Rechtspraak
Rechtbank Rotterdam (Locatie Rotterdam), 12 januari 2018
ECLI:NL:RBROT:2018:235
werknemers/Roscaff B.V.
Feiten
Roscaff is een uitzendbureau. Vijf werknemers waren tewerkgesteld bij Brand. Zij zijn op staande voet ontslagen, omdat zij hebben geweigerd de werkzaamheden (tijdig) aan te vangen en andere werknemers hebben opgeruid/aangemoedigd ook de werkzaamheden niet (tijdig) aan te vangen. Daarnaast hebben zij zonder toestemming persoonlijke beschermingsmiddelen (pbm’s) meegenomen van Brand. Werknemers stellen dat geen sprake is van een dringende reden. Zij berusten in het ontslag en verzoeken om toekenning van de transitievergoeding en een billijke vergoeding.
Oordeel
Door werknemers is erkend dat zij hun werkzaamheden op 29 juni 2017 niet tijdig hebben aangevangen. Zij hebben daar in hun verzoekschrift als verklaring voor gegeven dat zij laat waren in verband met vertraging van een collega en file en dat zij die vertraging (tijdig) telefonisch aan de opdrachtgever hebben doorgegeven.
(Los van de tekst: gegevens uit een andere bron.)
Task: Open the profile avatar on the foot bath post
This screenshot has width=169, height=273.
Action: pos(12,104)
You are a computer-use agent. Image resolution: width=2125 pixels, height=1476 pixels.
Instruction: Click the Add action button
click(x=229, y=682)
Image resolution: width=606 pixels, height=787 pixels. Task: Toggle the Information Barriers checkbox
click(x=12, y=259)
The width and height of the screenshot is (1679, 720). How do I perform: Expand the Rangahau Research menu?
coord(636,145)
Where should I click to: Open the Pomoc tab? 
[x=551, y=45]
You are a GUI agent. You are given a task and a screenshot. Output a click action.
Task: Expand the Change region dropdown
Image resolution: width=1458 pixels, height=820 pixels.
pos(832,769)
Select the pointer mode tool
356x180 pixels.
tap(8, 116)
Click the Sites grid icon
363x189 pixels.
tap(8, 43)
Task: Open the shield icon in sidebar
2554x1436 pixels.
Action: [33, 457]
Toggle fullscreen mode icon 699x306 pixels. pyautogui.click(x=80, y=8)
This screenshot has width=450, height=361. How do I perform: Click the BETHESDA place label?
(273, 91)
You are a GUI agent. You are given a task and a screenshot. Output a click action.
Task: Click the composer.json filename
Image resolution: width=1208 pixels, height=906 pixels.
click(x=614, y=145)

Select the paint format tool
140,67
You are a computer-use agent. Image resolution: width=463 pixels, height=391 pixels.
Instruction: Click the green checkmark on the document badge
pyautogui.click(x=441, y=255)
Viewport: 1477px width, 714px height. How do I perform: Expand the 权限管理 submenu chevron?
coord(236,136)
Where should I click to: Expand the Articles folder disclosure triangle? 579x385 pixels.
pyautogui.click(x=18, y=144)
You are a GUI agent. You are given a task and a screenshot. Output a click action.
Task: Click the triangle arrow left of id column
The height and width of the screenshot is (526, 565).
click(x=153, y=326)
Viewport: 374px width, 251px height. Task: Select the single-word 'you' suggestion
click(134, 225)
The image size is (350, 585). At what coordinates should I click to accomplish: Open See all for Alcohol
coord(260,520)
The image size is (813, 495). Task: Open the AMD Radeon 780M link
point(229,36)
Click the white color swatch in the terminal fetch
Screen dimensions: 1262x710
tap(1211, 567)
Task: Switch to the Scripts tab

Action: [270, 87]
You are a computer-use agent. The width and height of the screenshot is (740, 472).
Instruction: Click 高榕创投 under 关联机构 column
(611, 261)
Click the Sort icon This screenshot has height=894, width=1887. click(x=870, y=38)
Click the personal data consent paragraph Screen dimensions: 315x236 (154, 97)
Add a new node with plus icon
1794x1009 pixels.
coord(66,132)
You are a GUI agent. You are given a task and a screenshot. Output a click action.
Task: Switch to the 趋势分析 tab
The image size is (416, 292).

Werknemers hebben niet voldoende gemotiveerd betwist dat er door hen op 14 juni 2017 al dreigementen aan het adres van Brand zijn geuit met betrekking tot hun wens/eis om een donkere veiligheidsbril te krijgen. Werknemers hebben voor die actie allen een schriftelijke officiële waarschuwing van Roscaff ontvangen, waartegen zij geen bezwaar hebben gemaakt. Verder blijkt uit whatsappberichten dat er kennelijk al eerder, een dag tevoren, over ‘iets’ is gesproken. Werknemers betwisten tijdens de mondelinge behandeling dat een van hen voornoemd whatsappbericht heeft gestuurd, maar dat komt uit de lucht vallen. Uit de schriftelijke verklaring van de heer K in samenhang bezien met die van de heer E van Brand blijkt verder dat er op 28 juni 2017 is gesproken met werknemers over de mededeling van Roscaff dat werknemers zelf zouden moeten betalen voor de door hen gebruikte pbm’s en dat er daarom geld zou worden ingehouden op hun loon. Werknemers erkennen dat er ‘gedoe’ was over de aangezegde looninhouding. Dat werknemers vervolgens op 29 juni 2017 hun werkzaamheden later zijn aangevangen is gelet op de voorgeschiedenis goed verklaarbaar. K heeft tevens schriftelijk verklaard dat (onder andere) werknemers op 29 juni 2017 op het parkeerterrein andere monteurs tegenhielden om hun werkzaamheden aan te gaan vangen. Gelet op de voorafgaande gebeurtenissen hebben zij dat kennelijk bewust gedaan, teneinde iets voor elkaar te krijgen, te weten dat zij geen inhouding op hun loon zouden krijgen voor de pbm’s. Roscaff heeft onbetwist gesteld dat uit GPS-gegevens blijkt dat werknemers op 29 juni 2017 allemaal tijdig aanwezig waren op de parkeerplaats. Uit de whatsppberichten blijkt geenszins van een vertraging door file en/of verslapen, maar juist van een bewuste, geplande actie om Roscaff/Brand onder druk te zetten. De omstandigheid dat Brand de enige opdrachtgever is van Roscaff maakt het gedrag van werknemers extra verwijtbaar. Immers, Roscaff is van haar inkomsten volledig afhankelijk van de opdracht van Brand. Het ontslag op staande voet is rechtsgeldig gegeven. De werknemers zijn aan Roscaff op grond van artikel 7:677 lid 2 BW een vergoeding verschuldigd.